E o "mar" de corpos?
Céus!!!
Ai está uma boa função para as tropas sitiadas em territórios estrangeiros, a salvaguardar aos interesses de meia dúzia de senhores ocultos por trás do poder politico e económico mundial.
Que em vez de criarem mais miséria e sofrimento, que ajudem aqueles que mais precisam de ajuda e protecção.
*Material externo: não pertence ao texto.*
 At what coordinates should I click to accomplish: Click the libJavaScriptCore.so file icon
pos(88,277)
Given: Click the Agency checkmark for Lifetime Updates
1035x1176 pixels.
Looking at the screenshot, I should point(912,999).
É uma verdadeira vergonha, para o ser humano, ver no que se transformou a nossa "Humanidade."
Tudo "aquilo" junto representa realmente qualquer coisa que abala os próprios alicerces das nossas nossas convicções até ao momento aparentemente mais firmes e estáveis---algo que muda,também, definitivamente [num sentido, porém, ainda incompletamente definido] o modo como nos relacionamos com elas e, mais importante, ainda com a própria vida, num sentido mais lato.
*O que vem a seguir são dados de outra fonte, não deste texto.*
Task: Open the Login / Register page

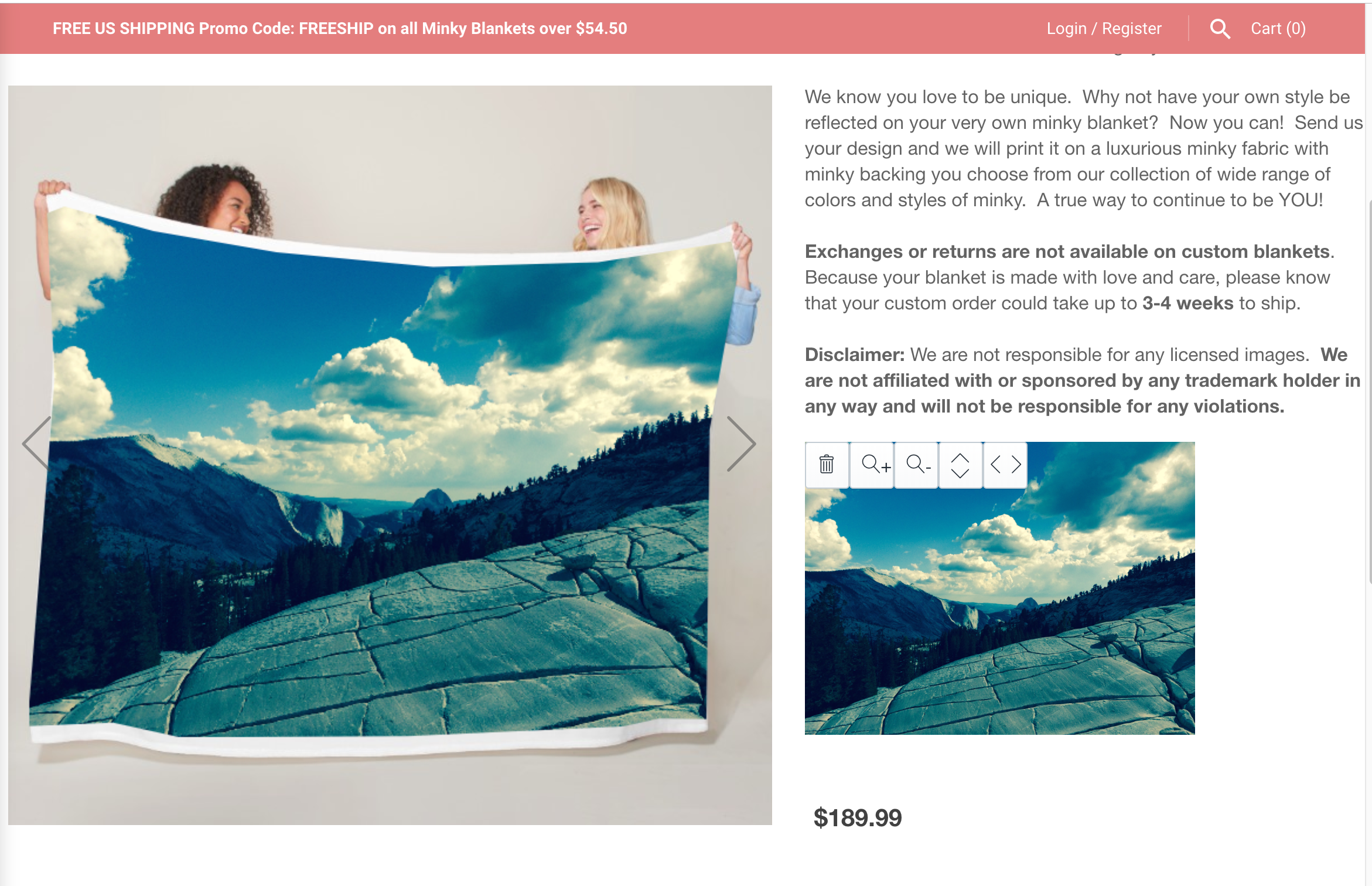Action: point(1104,29)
Eu, pessoalmente, ainda não consegui definir com precisão o conteúdo exacto das minhas emoções e dos meus sentimentos depois "daquilo", relativamente "àquilo" e por causa "daquilo".
Nem imagino como se sentirão as próprias vítimas directas!
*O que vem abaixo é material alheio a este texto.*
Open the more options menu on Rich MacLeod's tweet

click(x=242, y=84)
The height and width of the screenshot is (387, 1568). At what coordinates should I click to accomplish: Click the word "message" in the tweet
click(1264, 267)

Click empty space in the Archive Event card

É algo que ultrapassa por completo a minha capacidade para imaginar!
É, de facto, impressionante o modo como 'flutua' [aparentemente?] ao sabor das circunstâncias, a nossa capacidade individual e colectiva para nos emocionarmos!
Falo, obviamente, em "nós" como sociedade.
Somos, de facto, capazes de nos mobilizar [melhor: de nos DEIXARMOS mobilizar...] para causas como a de Timor.
Mas, quase de imediato, esquecemos esses admiráveis propósitos e fechamos paulatinamente os olhos a toda a máquina que gera incansavelmente os "Timores", os "Haitis" e por aí fora!
Preferimos dar esmola a criar as condições concretas para que NÃO fosse mais preciso dar esmola.
É uma coisa [também?] cultural, acho eu: tem a ver com o ir à igreja ao Domingo para poder 'pecar' todo o resto da semana.
É um posicionamento global sobre a realidade, sobre a responsabilidade individual, sobre os nossos deveres relativamente à construção efectiva da própria realidade.
Nós habituámo-nos a "navegar" nela, nunca verdadeiramente a construindo ou desejando, de facto, construi-la.
É, volto a dizer, admissivelmente uma coisa 'cultural' e [talvez sobretudo ou talvez na origem] cultual.